* _EXERCISE DESCRIPTION_: Reproduce the items from the line containing "Back to the list (70, 1963)" up to and including the line containing "0 [Like thread] (522, 1886)", requests included, with every coordinate in the answers offset by 116.

* _DATA RECORDS_:
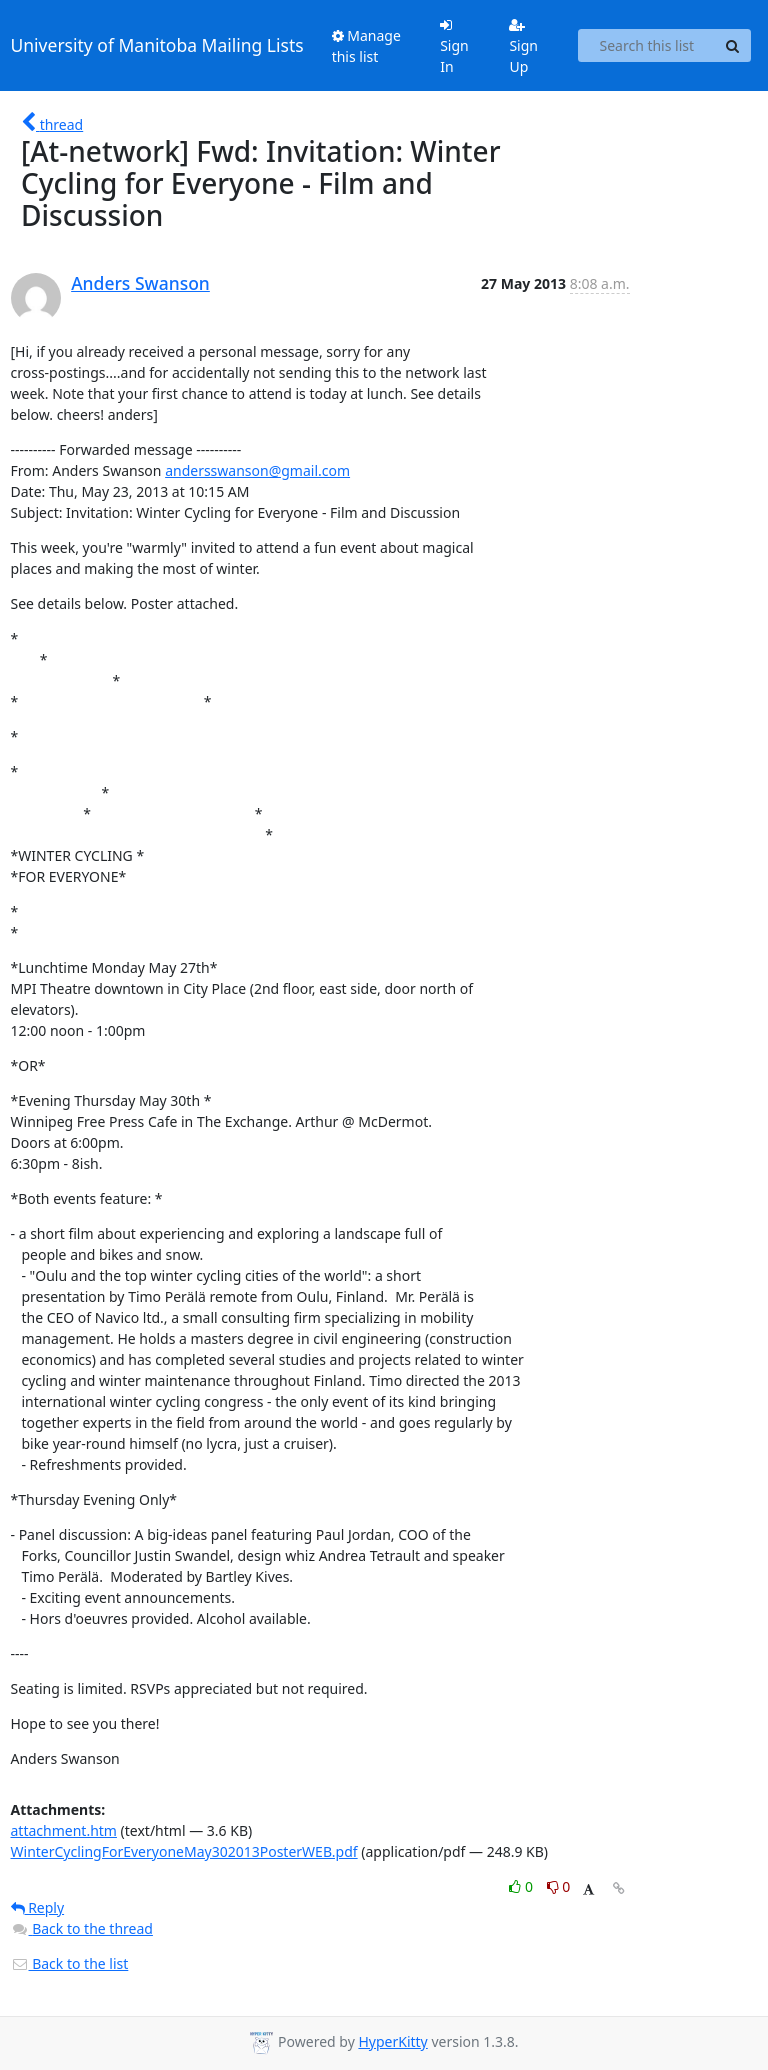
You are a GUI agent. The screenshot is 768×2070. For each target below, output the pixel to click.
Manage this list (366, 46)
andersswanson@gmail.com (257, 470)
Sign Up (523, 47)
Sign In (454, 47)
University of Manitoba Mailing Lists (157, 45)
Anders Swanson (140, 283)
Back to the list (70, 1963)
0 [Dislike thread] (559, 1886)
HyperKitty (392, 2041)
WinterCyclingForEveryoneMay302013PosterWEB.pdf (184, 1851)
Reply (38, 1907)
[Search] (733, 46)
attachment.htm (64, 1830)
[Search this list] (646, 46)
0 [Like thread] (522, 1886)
...
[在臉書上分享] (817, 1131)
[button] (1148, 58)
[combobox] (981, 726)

* _RESPONSE TO THE EXERCISE_:
Back to the list (186, 2079)
0 [Dislike thread] (675, 2002)
HyperKitty (508, 2157)
WinterCyclingForEveryoneMay302013PosterWEB.pdf (300, 1967)
Reply (154, 2023)
[Search] (849, 162)
attachment.htm (180, 1946)
[Search this list] (762, 162)
0 [Like thread] (638, 2002)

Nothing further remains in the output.